Stored data entries
<<<<
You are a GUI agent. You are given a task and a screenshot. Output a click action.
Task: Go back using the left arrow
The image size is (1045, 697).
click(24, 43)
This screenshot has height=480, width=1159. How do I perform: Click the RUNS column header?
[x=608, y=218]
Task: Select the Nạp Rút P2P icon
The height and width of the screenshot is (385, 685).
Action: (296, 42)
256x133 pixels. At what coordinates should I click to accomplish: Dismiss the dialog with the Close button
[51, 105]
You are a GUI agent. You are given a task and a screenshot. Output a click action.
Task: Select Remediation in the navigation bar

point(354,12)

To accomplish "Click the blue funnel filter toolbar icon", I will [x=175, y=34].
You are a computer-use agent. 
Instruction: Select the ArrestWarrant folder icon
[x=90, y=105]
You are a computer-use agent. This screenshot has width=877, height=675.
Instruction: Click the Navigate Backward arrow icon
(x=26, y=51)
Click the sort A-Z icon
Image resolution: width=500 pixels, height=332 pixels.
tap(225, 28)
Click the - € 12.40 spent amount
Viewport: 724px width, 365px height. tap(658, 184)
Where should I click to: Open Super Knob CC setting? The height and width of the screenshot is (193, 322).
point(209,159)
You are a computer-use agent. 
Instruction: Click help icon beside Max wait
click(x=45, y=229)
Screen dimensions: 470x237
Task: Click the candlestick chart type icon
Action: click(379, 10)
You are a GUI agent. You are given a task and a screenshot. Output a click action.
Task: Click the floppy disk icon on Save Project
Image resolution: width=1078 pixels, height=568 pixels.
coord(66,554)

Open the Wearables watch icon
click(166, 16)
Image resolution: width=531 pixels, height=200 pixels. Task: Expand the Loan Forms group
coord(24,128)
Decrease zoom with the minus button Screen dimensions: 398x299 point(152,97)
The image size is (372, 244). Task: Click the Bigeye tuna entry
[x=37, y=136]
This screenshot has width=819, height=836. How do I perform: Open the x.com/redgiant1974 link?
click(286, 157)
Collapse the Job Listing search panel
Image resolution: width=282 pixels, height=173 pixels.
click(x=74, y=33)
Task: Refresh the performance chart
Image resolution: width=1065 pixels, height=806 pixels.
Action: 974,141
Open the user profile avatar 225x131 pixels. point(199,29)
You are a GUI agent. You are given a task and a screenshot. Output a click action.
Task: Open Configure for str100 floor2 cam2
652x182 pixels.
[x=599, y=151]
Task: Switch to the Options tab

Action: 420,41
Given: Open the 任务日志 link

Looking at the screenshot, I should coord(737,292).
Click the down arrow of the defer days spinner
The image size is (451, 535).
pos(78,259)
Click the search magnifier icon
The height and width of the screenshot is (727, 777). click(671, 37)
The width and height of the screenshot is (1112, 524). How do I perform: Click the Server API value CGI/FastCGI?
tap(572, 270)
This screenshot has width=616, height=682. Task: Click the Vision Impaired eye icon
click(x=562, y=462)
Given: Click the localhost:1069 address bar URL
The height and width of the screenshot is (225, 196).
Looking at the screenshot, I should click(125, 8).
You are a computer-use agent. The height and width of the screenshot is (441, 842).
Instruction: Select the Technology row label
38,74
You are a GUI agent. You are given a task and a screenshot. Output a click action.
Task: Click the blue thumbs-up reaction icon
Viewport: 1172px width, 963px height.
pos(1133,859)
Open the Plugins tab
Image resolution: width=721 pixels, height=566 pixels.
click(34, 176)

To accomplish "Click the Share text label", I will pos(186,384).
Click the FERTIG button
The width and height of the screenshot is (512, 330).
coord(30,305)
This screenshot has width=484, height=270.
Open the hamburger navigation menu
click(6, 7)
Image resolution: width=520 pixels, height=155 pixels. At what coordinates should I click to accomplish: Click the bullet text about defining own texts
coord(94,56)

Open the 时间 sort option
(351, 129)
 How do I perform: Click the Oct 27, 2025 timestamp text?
>>>>
Try it :: What's needed is a word-for-word restatement of all the entries.

Task solution ::
You are a GUI agent. You are given a task and a screenshot. Output a click action.
Task: Go back using the left arrow
The image size is (1045, 697).
click(24, 43)
This screenshot has height=480, width=1159. How do I perform: Click the RUNS column header?
[x=608, y=218]
Task: Select the Nạp Rút P2P icon
The height and width of the screenshot is (385, 685).
Action: (296, 42)
256x133 pixels. At what coordinates should I click to accomplish: Dismiss the dialog with the Close button
[51, 105]
You are a GUI agent. You are given a task and a screenshot. Output a click action.
Task: Select Remediation in the navigation bar

point(354,12)

To accomplish "Click the blue funnel filter toolbar icon", I will [x=175, y=34].
You are a computer-use agent. 
Instruction: Select the ArrestWarrant folder icon
[x=90, y=105]
You are a computer-use agent. This screenshot has width=877, height=675.
Instruction: Click the Navigate Backward arrow icon
(x=26, y=51)
Click the sort A-Z icon
Image resolution: width=500 pixels, height=332 pixels.
tap(225, 28)
Click the - € 12.40 spent amount
Viewport: 724px width, 365px height. tap(658, 184)
Where should I click to: Open Super Knob CC setting? The height and width of the screenshot is (193, 322).
point(209,159)
You are a computer-use agent. 
Instruction: Click help icon beside Max wait
click(x=45, y=229)
Screen dimensions: 470x237
Task: Click the candlestick chart type icon
Action: click(379, 10)
You are a GUI agent. You are given a task and a screenshot. Output a click action.
Task: Click the floppy disk icon on Save Project
Image resolution: width=1078 pixels, height=568 pixels.
coord(66,554)

Open the Wearables watch icon
click(166, 16)
Image resolution: width=531 pixels, height=200 pixels. Task: Expand the Loan Forms group
coord(24,128)
Decrease zoom with the minus button Screen dimensions: 398x299 point(152,97)
The image size is (372, 244). Task: Click the Bigeye tuna entry
[x=37, y=136]
This screenshot has width=819, height=836. How do I perform: Open the x.com/redgiant1974 link?
click(286, 157)
Collapse the Job Listing search panel
Image resolution: width=282 pixels, height=173 pixels.
click(x=74, y=33)
Task: Refresh the performance chart
Image resolution: width=1065 pixels, height=806 pixels.
Action: 974,141
Open the user profile avatar 225x131 pixels. point(199,29)
You are a GUI agent. You are given a task and a screenshot. Output a click action.
Task: Open Configure for str100 floor2 cam2
652x182 pixels.
[x=599, y=151]
Task: Switch to the Options tab

Action: 420,41
Given: Open the 任务日志 link

Looking at the screenshot, I should coord(737,292).
Click the down arrow of the defer days spinner
The image size is (451, 535).
pos(78,259)
Click the search magnifier icon
The height and width of the screenshot is (727, 777). click(671, 37)
The width and height of the screenshot is (1112, 524). How do I perform: Click the Server API value CGI/FastCGI?
tap(572, 270)
This screenshot has width=616, height=682. Task: Click the Vision Impaired eye icon
click(x=562, y=462)
Given: Click the localhost:1069 address bar URL
The height and width of the screenshot is (225, 196).
Looking at the screenshot, I should click(125, 8).
You are a computer-use agent. The height and width of the screenshot is (441, 842).
Instruction: Select the Technology row label
38,74
You are a GUI agent. You are given a task and a screenshot. Output a click action.
Task: Click the blue thumbs-up reaction icon
Viewport: 1172px width, 963px height.
pos(1133,859)
Open the Plugins tab
Image resolution: width=721 pixels, height=566 pixels.
click(34, 176)

To accomplish "Click the Share text label", I will pos(186,384).
Click the FERTIG button
The width and height of the screenshot is (512, 330).
coord(30,305)
This screenshot has width=484, height=270.
Open the hamburger navigation menu
click(6, 7)
Image resolution: width=520 pixels, height=155 pixels. At what coordinates should I click to accomplish: Click the bullet text about defining own texts
coord(94,56)

Open the 时间 sort option
(351, 129)
 How do I perform: Click the Oct 27, 2025 timestamp text?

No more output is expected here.